▸ Information:
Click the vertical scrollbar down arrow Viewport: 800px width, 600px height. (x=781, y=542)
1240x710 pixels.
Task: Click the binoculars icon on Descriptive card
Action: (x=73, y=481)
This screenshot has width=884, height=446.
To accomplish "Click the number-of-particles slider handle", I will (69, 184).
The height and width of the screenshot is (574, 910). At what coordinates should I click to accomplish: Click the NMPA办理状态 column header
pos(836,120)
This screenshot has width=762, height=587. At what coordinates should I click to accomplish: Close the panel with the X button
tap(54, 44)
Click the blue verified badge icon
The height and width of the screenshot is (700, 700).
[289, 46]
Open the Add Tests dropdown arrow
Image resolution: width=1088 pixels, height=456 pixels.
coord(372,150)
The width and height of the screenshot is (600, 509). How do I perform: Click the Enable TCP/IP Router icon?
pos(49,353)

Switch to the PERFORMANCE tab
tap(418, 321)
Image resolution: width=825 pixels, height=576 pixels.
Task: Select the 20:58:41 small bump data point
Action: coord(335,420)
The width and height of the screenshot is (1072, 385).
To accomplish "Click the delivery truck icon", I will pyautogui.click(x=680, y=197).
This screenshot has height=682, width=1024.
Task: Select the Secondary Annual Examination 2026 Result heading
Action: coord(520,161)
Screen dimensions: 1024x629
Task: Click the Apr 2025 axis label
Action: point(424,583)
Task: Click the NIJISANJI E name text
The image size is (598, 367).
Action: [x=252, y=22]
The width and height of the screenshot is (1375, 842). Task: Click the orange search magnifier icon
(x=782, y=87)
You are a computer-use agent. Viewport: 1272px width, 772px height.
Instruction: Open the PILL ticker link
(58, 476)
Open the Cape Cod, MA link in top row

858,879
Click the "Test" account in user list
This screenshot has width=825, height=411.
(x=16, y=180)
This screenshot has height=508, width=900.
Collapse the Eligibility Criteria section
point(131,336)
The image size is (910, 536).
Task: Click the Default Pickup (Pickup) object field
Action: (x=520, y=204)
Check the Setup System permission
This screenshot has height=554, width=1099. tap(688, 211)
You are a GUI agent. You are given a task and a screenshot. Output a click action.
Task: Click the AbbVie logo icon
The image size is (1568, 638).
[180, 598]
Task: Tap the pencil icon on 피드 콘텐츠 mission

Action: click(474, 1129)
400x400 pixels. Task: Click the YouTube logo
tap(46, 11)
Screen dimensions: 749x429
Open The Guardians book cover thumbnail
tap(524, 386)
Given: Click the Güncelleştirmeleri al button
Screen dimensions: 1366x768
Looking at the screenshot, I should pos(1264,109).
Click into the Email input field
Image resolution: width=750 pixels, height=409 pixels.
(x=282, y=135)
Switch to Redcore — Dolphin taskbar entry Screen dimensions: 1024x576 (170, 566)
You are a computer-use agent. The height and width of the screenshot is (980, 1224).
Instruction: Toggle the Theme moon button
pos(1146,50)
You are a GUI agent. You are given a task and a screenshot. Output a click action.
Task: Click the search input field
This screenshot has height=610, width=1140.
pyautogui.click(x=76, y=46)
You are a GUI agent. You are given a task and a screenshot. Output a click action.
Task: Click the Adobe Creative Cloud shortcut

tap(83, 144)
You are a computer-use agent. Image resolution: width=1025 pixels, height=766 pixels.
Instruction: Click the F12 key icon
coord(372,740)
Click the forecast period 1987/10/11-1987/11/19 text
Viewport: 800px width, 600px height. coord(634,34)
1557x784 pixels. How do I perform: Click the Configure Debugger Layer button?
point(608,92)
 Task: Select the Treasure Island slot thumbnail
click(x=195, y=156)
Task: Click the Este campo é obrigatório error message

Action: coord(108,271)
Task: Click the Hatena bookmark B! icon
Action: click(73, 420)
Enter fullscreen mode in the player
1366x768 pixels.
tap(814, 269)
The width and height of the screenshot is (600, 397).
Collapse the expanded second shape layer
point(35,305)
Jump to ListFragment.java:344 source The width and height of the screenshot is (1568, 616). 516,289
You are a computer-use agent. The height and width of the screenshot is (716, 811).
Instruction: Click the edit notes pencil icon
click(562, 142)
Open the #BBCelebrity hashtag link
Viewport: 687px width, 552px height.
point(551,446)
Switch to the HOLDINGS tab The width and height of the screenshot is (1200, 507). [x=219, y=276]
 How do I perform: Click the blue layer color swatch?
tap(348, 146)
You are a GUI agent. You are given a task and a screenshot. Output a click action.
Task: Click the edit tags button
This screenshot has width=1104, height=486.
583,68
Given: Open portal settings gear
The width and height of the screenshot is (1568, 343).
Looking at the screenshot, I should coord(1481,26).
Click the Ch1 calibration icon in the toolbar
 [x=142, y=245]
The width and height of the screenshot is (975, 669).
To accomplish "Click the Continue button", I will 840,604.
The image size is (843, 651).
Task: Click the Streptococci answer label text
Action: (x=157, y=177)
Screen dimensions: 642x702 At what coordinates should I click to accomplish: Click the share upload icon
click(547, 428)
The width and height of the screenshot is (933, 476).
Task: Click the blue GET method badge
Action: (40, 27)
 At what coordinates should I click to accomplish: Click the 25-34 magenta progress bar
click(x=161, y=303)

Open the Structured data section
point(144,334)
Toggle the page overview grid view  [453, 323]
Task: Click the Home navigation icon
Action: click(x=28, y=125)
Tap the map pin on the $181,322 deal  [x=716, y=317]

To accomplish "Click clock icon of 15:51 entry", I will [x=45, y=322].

▸ Assignment:
Repeat the listing above line by line, exactly as written.

▸ Answer to the problem:
Click the vertical scrollbar down arrow Viewport: 800px width, 600px height. (x=781, y=542)
1240x710 pixels.
Task: Click the binoculars icon on Descriptive card
Action: (x=73, y=481)
This screenshot has width=884, height=446.
To accomplish "Click the number-of-particles slider handle", I will (69, 184).
The height and width of the screenshot is (574, 910). At what coordinates should I click to accomplish: Click the NMPA办理状态 column header
pos(836,120)
This screenshot has width=762, height=587. At what coordinates should I click to accomplish: Close the panel with the X button
tap(54, 44)
Click the blue verified badge icon
The height and width of the screenshot is (700, 700).
[289, 46]
Open the Add Tests dropdown arrow
Image resolution: width=1088 pixels, height=456 pixels.
coord(372,150)
The width and height of the screenshot is (600, 509). How do I perform: Click the Enable TCP/IP Router icon?
pos(49,353)

Switch to the PERFORMANCE tab
tap(418, 321)
Image resolution: width=825 pixels, height=576 pixels.
Task: Select the 20:58:41 small bump data point
Action: coord(335,420)
The width and height of the screenshot is (1072, 385).
To accomplish "Click the delivery truck icon", I will pyautogui.click(x=680, y=197).
This screenshot has height=682, width=1024.
Task: Select the Secondary Annual Examination 2026 Result heading
Action: coord(520,161)
Screen dimensions: 1024x629
Task: Click the Apr 2025 axis label
Action: point(424,583)
Task: Click the NIJISANJI E name text
The image size is (598, 367).
Action: [x=252, y=22]
The width and height of the screenshot is (1375, 842). Task: Click the orange search magnifier icon
(x=782, y=87)
You are a computer-use agent. Viewport: 1272px width, 772px height.
Instruction: Open the PILL ticker link
(58, 476)
Open the Cape Cod, MA link in top row

858,879
Click the "Test" account in user list
This screenshot has width=825, height=411.
(x=16, y=180)
This screenshot has height=508, width=900.
Collapse the Eligibility Criteria section
point(131,336)
The image size is (910, 536).
Task: Click the Default Pickup (Pickup) object field
Action: (x=520, y=204)
Check the Setup System permission
This screenshot has height=554, width=1099. tap(688, 211)
You are a GUI agent. You are given a task and a screenshot. Output a click action.
Task: Click the AbbVie logo icon
The image size is (1568, 638).
[180, 598]
Task: Tap the pencil icon on 피드 콘텐츠 mission

Action: click(474, 1129)
400x400 pixels. Task: Click the YouTube logo
tap(46, 11)
Screen dimensions: 749x429
Open The Guardians book cover thumbnail
tap(524, 386)
Given: Click the Güncelleştirmeleri al button
Screen dimensions: 1366x768
Looking at the screenshot, I should pos(1264,109).
Click into the Email input field
Image resolution: width=750 pixels, height=409 pixels.
(x=282, y=135)
Switch to Redcore — Dolphin taskbar entry Screen dimensions: 1024x576 (170, 566)
You are a computer-use agent. The height and width of the screenshot is (980, 1224).
Instruction: Toggle the Theme moon button
pos(1146,50)
You are a GUI agent. You are given a task and a screenshot. Output a click action.
Task: Click the search input field
This screenshot has height=610, width=1140.
pyautogui.click(x=76, y=46)
You are a GUI agent. You are given a task and a screenshot. Output a click action.
Task: Click the Adobe Creative Cloud shortcut

tap(83, 144)
You are a computer-use agent. Image resolution: width=1025 pixels, height=766 pixels.
Instruction: Click the F12 key icon
coord(372,740)
Click the forecast period 1987/10/11-1987/11/19 text
Viewport: 800px width, 600px height. coord(634,34)
1557x784 pixels. How do I perform: Click the Configure Debugger Layer button?
point(608,92)
 Task: Select the Treasure Island slot thumbnail
click(x=195, y=156)
Task: Click the Este campo é obrigatório error message

Action: coord(108,271)
Task: Click the Hatena bookmark B! icon
Action: click(73, 420)
Enter fullscreen mode in the player
1366x768 pixels.
tap(814, 269)
The width and height of the screenshot is (600, 397).
Collapse the expanded second shape layer
point(35,305)
Jump to ListFragment.java:344 source The width and height of the screenshot is (1568, 616). 516,289
You are a computer-use agent. The height and width of the screenshot is (716, 811).
Instruction: Click the edit notes pencil icon
click(562, 142)
Open the #BBCelebrity hashtag link
Viewport: 687px width, 552px height.
point(551,446)
Switch to the HOLDINGS tab The width and height of the screenshot is (1200, 507). [x=219, y=276]
 How do I perform: Click the blue layer color swatch?
tap(348, 146)
You are a GUI agent. You are given a task and a screenshot. Output a click action.
Task: Click the edit tags button
This screenshot has width=1104, height=486.
583,68
Given: Open portal settings gear
The width and height of the screenshot is (1568, 343).
Looking at the screenshot, I should coord(1481,26).
Click the Ch1 calibration icon in the toolbar
 [x=142, y=245]
The width and height of the screenshot is (975, 669).
To accomplish "Click the Continue button", I will 840,604.
The image size is (843, 651).
Task: Click the Streptococci answer label text
Action: (x=157, y=177)
Screen dimensions: 642x702 At what coordinates should I click to accomplish: Click the share upload icon
click(547, 428)
The width and height of the screenshot is (933, 476).
Task: Click the blue GET method badge
Action: (40, 27)
 At what coordinates should I click to accomplish: Click the 25-34 magenta progress bar
click(x=161, y=303)

Open the Structured data section
point(144,334)
Toggle the page overview grid view  [453, 323]
Task: Click the Home navigation icon
Action: click(x=28, y=125)
Tap the map pin on the $181,322 deal  [x=716, y=317]

To accomplish "Click clock icon of 15:51 entry", I will [x=45, y=322].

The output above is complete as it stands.